§ Jobs:
1 – List every person named in the passage on Tin Pan Alley below.
2 – Write the next part of the Tin Pan Alley history below, picking up after its final sentence.

§ Document extract:
Tin Pan Alley was a collection of music publishers and songwriters in New York City which dominated the popular music of the United States in the late 19th and early 20th centuries. It originally referred to a specific place: West 28th Street between Fifth and Sixth Avenues in the Flower District of Manhattan; a plaque (see below) on the sidewalk on 28th Street between Broadway and Sixth commemorates it.

In 2019, the New York City Landmarks Preservation Commission took up the question of preserving five buildings on the north side of the street as a Tin Pan Alley Historic District. The agency designated five buildings (47–55 West 28th Street) individual landmarks on December 10, 2019, after a concerted effort by the "Save Tin Pan Alley" initiative of the 29th Street Neighborhood Association. Following successful protection of these landmarks, project director George Calderaro and other proponents formed the Tin Pan Alley American Popular Music Project to continue and commemorate the legacy of Tin Pan Alley with various advocacy and educational activities.

On April 2, 2022, 28th Street between Broadway and 6th Avenue was officially co-named “Tin Pan Alley” by the City of New York in a celebration featuring NYC City Councilmember Erik Bottcher, Manhattan Borough President Mark Levine and representatives from the NYC Landmarks Preservation Commission, the Flatiron/23rd Street Partnership and the Tin Pan Alley American Popular Music Project which advocated for the co-naming.

The start of Tin Pan Alley is usually dated to about 1885, when a number of music publishers set up shop in the same district of Manhattan. The end of Tin Pan Alley is less clear cut. Some date it to the start of the Great Depression in the 1930s when the phonograph, radio, and motion pictures supplanted sheet music as the driving force of American popular music, while others consider Tin Pan Alley to have continued into the 1950s when earlier styles of music were upstaged by the rise of rock & roll, which was centered on the Brill Building. Brill Building songwriter Neil Sedaka described his employer as being a natural outgrowth of Tin Pan Alley, in that the older songwriters were still employed in Tin Pan Alley firms while younger songwriters such as Sedaka found work at the Brill Building.

Origin of the name

Various explanations have been advanced to account for the origins of the term "Tin Pan Alley". The most popular account holds that it was originally a derogatory reference by Monroe H. Rosenfeld in the New York Herald to the collective sound made by many "cheap upright pianos" all playing different tunes being reminiscent of the banging of tin pans in an alleyway. However, no article by Rosenfeld that uses the term has been found.

§ Data section:
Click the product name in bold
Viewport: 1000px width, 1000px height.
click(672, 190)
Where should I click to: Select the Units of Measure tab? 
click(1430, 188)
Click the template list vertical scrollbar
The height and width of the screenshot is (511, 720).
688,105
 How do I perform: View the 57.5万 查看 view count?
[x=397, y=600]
...
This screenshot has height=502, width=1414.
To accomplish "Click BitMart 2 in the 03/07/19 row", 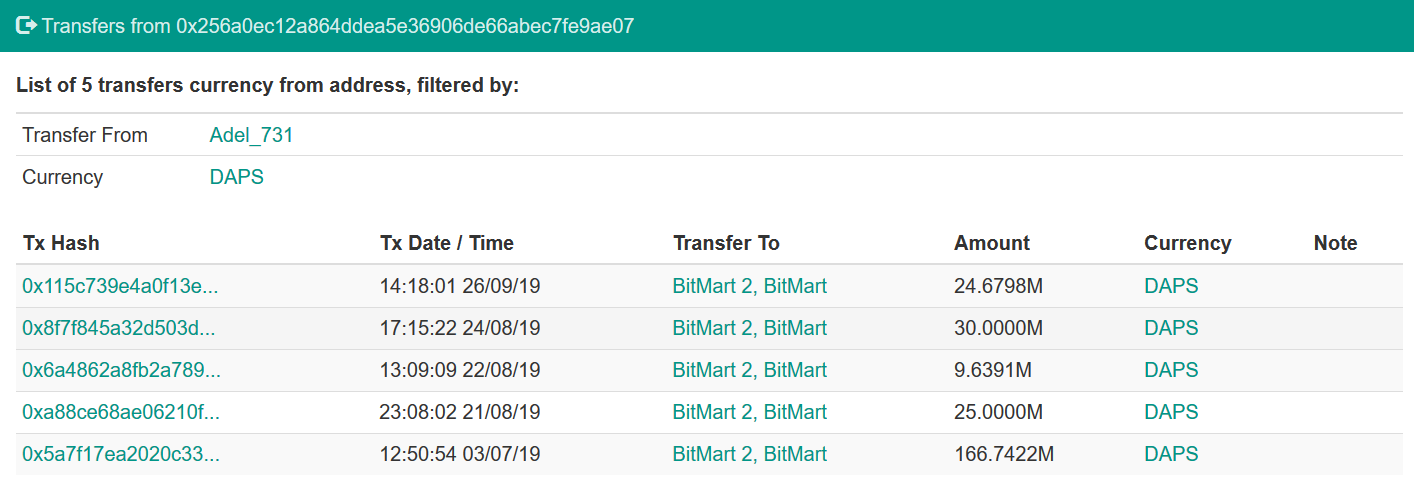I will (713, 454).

§ Exercise answers:
1 – George Calderaro, Erik Bottcher, Mark Levine, Neil Sedaka, Monroe H. Rosenfeld

2 –
Simon Napier-Bell quotes an account of the origin of the name published in a 1930 book about the music business. In this version, popular songwriter Harry von Tilzer was being interviewed about the area around 28th Street and Fifth Avenue, where many music publishers had offices. Von Tilzer had modified his expensive Kindler & Collins piano by placing strips of paper down the strings to give the instrument a more percussive sound. The journalist told von Tilzer, "Your Kindler & Collins sounds exactly like a tin can. I'll call the article 'Tin Pan Alley'." In any case, the name was firmly attached by the fall of 1908, when The Hampton Magazine published an article titled "Tin Pan Alley" about 28th Street.

According to the Online Etymology Dictionary, "tin pan" was slang for "a decrepit piano" (1882), and the term came to mean a "hit song writing business" by 1907.

With time, the nickname came to describe the American music publishing industry in general. The term then spread to the United Kingdom, where "Tin Pan Alley" is also used to describe Denmark Street in London's West End. In the 1920s the street became known as "Britain's Tin Pan Alley" because of its large number of music shops.

47-55 West 28th Street
These buildings (47–55 West 28th Street) and others on West 28th Street between Sixth Avenue and Broadway in Manhattan housed the sheet-music publishers that were the center of American popular music in the early 20th century. The buildings shown were designated as historic landmarks in 2019.

Origin of song publishing in New York City

In the mid-19th century, copyright control of melodies was not as strict, and publishers would often print their own versions of the songs popular at the time. With stronger copyright protection laws late in the century, songwriters, composers, lyricists, and publishers started working together for their mutual financial benefit. Songwriters would literally bang on the doors of Tin Pan Alley businesses to get new material.

The commercial center of the popular music publishing industry changed during the course of the 19th century, starting in Boston and moving to Philadelphia, Chicago and Cincinnati before settling in New York City under the influence of new and vigorous publishers which concentrated on vocal music. The two most enterprising New York publishers were Willis Woodard and T.B. Harms, the first companies to specialize in popular songs rather than hymns or classical music. Naturally, these firms were located in the entertainment district, which, at the time, was centered on Union Square. Witmark was the first publishing house to move to West 28th Street as the entertainment district gradually shifted uptown, and by the late 1890s most publishers had followed their lead.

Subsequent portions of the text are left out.